Create opportunities for in-person faculty interaction.
Faculty peer interaction has many benefits for academic discourse, curricular innovation, interdisciplinary research development and overall well-being. This can be lost when faculty adopt hybrid or remote work interaction and do not share dedicated office space. To address this, some campuses are enhancing faculty interactions through activities such as a monthly Faculty Lunch or a lecture series. When casual seating and a variety of spaces such as small conference rooms and other types of space can be used, dedicated office space becomes less critical.

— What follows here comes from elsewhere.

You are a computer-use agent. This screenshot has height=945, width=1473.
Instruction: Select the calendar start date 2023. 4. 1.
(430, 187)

This blend of non-dedicated space and activities could also support practitioners that work across campus.
Realign requirements for graduate students.

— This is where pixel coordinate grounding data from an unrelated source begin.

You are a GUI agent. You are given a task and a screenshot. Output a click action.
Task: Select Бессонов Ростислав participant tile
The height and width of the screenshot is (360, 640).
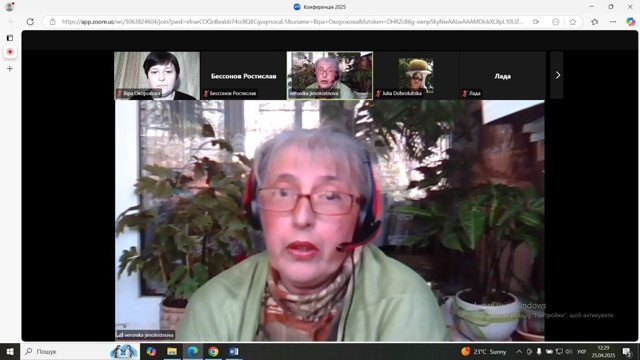[x=243, y=76]
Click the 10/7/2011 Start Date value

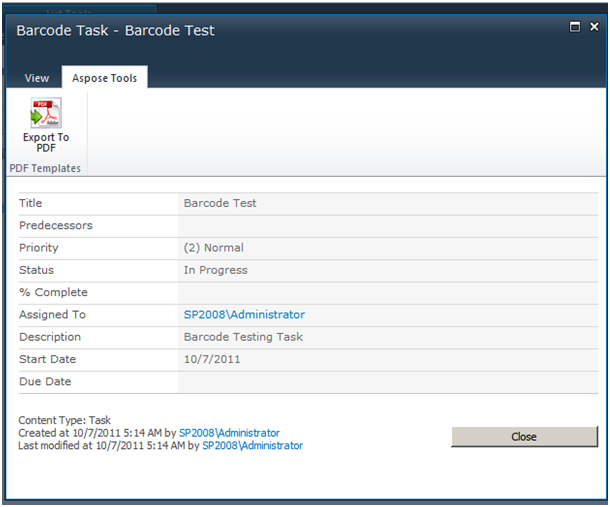(x=212, y=359)
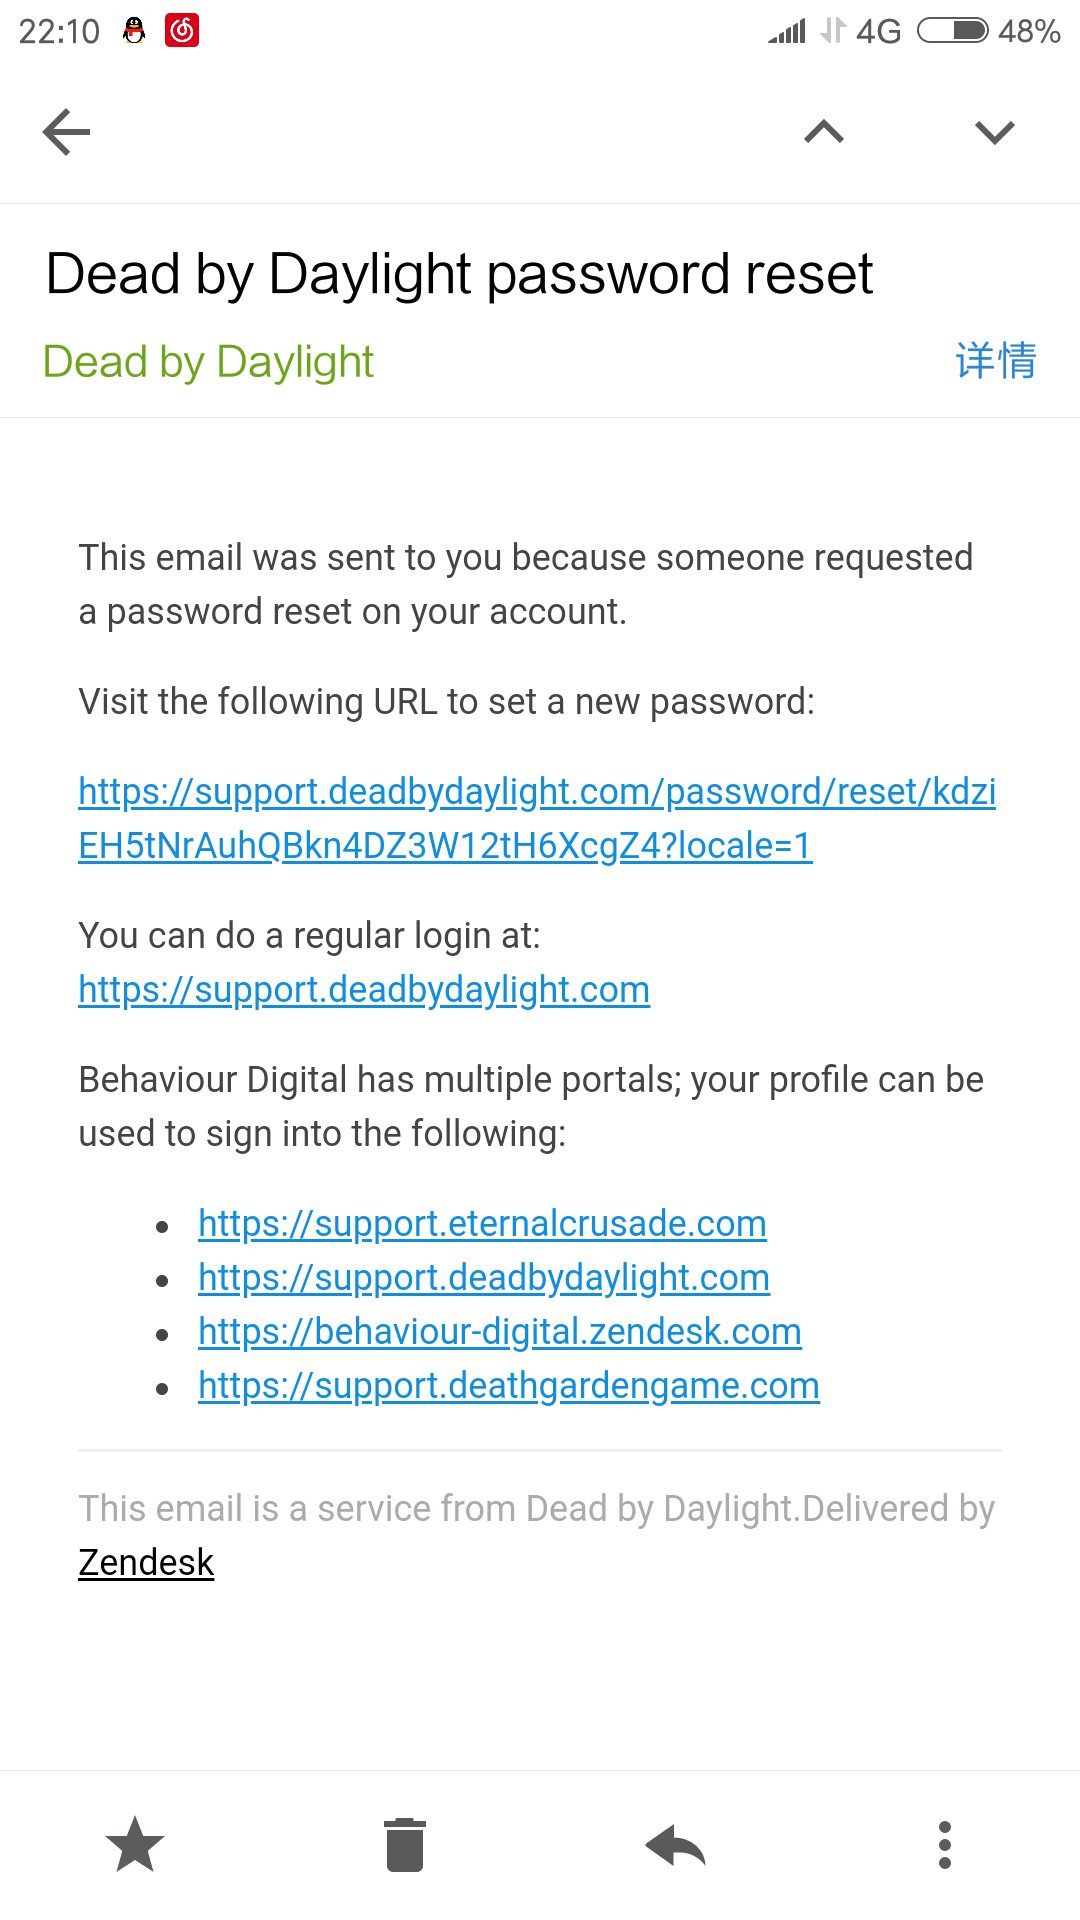Show email details via 详情

[x=996, y=361]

Space for graduate students in various disciplines remains a focus, but has transitioned to flexible work environments with private spaces for a person to have a phone call, create video content, or accomplish focused work; a variety of conference and meeting rooms based on the activities and frequency of these activities for a particular group and informal areas for casual interactions and activities such as reading or email.
Utilize data to make informed decisions.
Data is key to the process. Many universities are using software to understand how space is currently being used. Examples include evaluation of hot-desk or hotel reservations, energy usage, computer IDs, surveying employees to better understand how they work (i.e., employee type “manager” reports 16 hours per week in group meetings), asking how departments work together most frequently (face-to-face, remotely via email, remotely via virtual meetings, phone calls), and understanding current operational challenges (i.e., challenges transitioning to more virtual resources). Having perspective on the current and preferred use of office space will be crucial to developing strategies for effective office space.

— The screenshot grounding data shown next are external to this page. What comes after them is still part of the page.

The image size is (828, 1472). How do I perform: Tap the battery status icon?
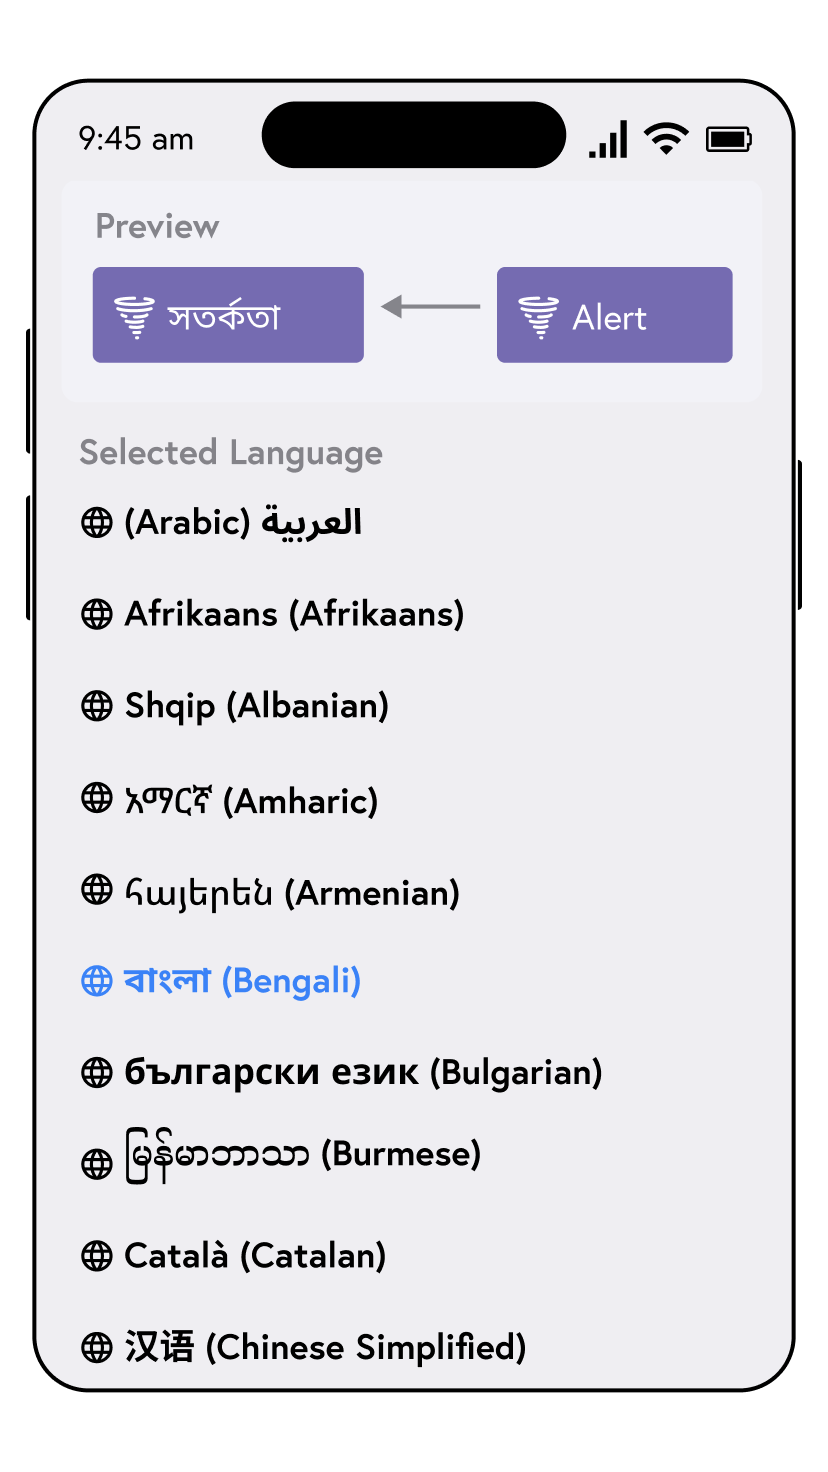coord(729,139)
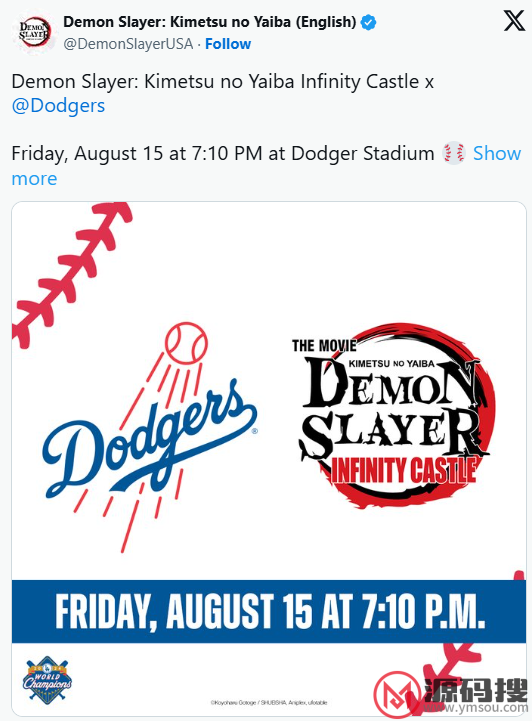Click the Demon Slayer account display name
The width and height of the screenshot is (532, 721).
pos(210,22)
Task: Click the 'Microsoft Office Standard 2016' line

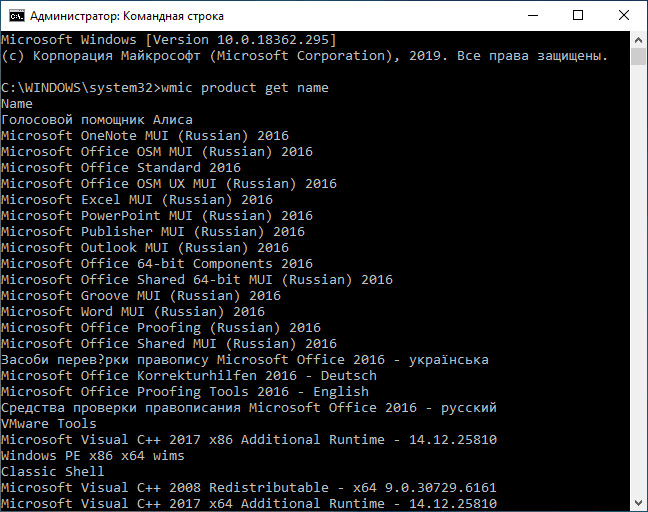Action: tap(121, 168)
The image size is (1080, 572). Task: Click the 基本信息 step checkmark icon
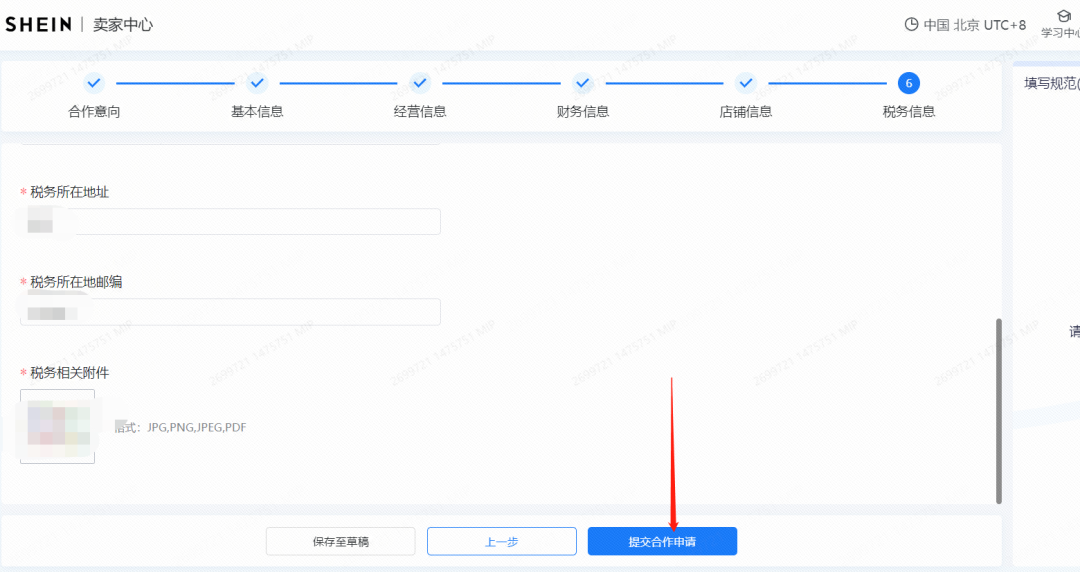(x=257, y=83)
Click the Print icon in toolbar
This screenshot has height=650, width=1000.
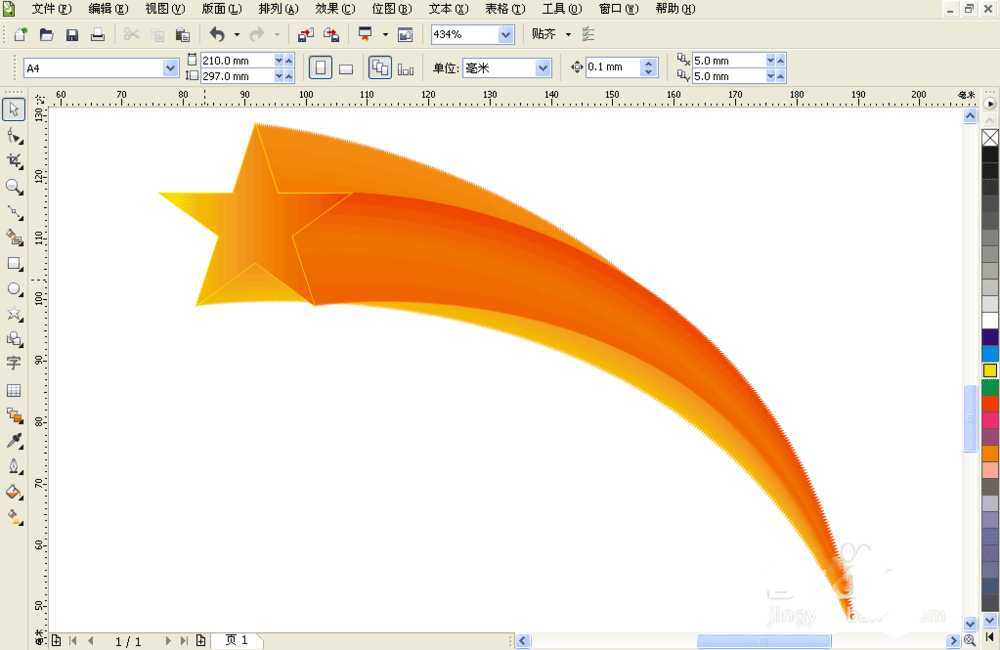pyautogui.click(x=97, y=34)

Office space is currently a significant investment for universities. Some of our clients are questioning whether this is the highest and best use of resources. As this is considered, the discussions also focus on the prioritization of space for students, faculty research, community and industry partnerships, and campus community enhancement. We understand that many campuses are focusing on the enhancement of existing facilities to increase satisfaction, quality, alignment and effectiveness of existing facilities as well as to provide more informal learning spaces, technology-enhanced learning spaces, integrated research environments, and innovation areas. While some campuses can build new, many campuses will seek strategies to realign existing spaces, including the evaluation of office space for repurposing.
The evolution of faculty office space will most likely be a slow, steady implementation of a variety of strategies that support more effective and efficient space. Such strategies include shared spaces for different categories of faculty and instructional staff (adjunct, non-tenured, emeriti, grad assistants); reducing multiple offices across campus for a single person; and shrinking the individual faculty office and augmenting it with collaborative space for meeting with students and other faculty.